Super lice popping up across Texas

SAN ANTONIO -- New research warns head lice in Texas and around the country are becoming harder to kill.

A study from Southern Illinois University found lice in at least 25 states have developed resistance to ingredients found in common, over-the-counter remedies.

Dr. Sky Izaddoost, a pediatrician with the Children's Hospital of San Antonio Physician Group, says even if a portion of the lice in the area are resistant, that can have a big impact.

"It will kill some of them, but not all of them, and that's the big concern," said Dr. Izaddoost. "If one of them survives, they have the potential of making more."

Molly Keck, an entomologist with the Texas A&M AgriLife Extension, says drug resistance is fairly common.

As a treatment gets used over and over, genetic defenses get passed on.

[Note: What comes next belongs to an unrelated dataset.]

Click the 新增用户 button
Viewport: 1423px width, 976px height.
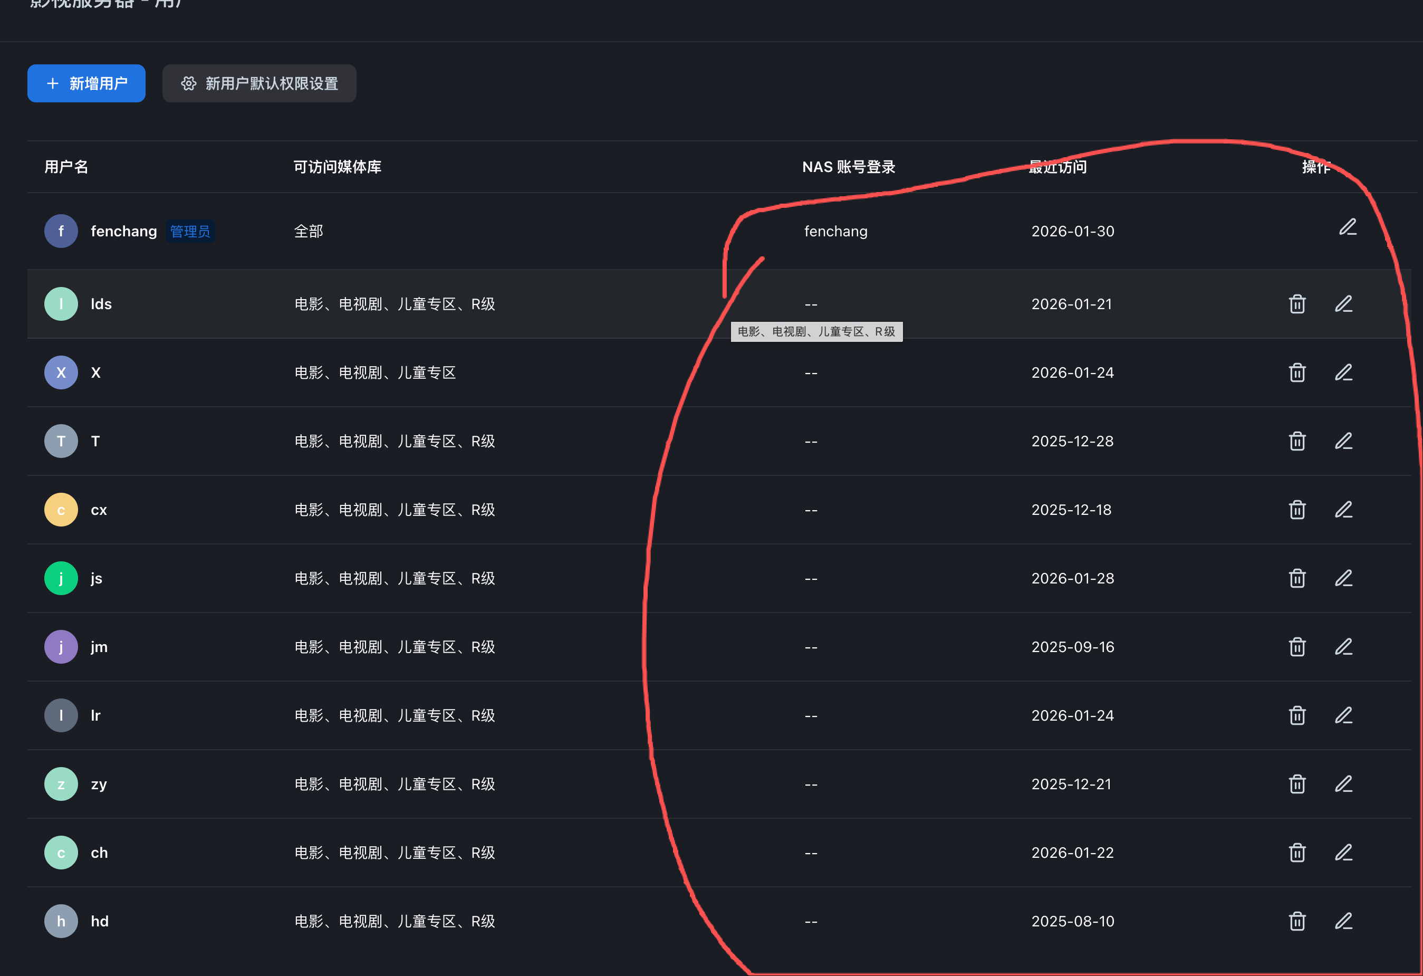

"Whatever reason they're not dying, they pass that on to their offspring," said Keck. "You have a whole population of lice that's not affected by this treatment."

Keck estimates more than half the lice in Texas will barely bat an eye at most over-the-counter treatments.

Prescription medication will work, but Dr. Izaddoost says those can cost upwards of $100, much more expensive than their store-bought counterparts.

"The private insurers are kind of weary about covering something like that," said Dr. Izaddoost. "And worse, usually when you're that far along, you want to treat the whole family."

Dr. Izzaddoost she still recommends trying the over-the-counter treatments before prescribing in order to try and avoid paying too much.

She says parents should be prepared in case that doesn't work.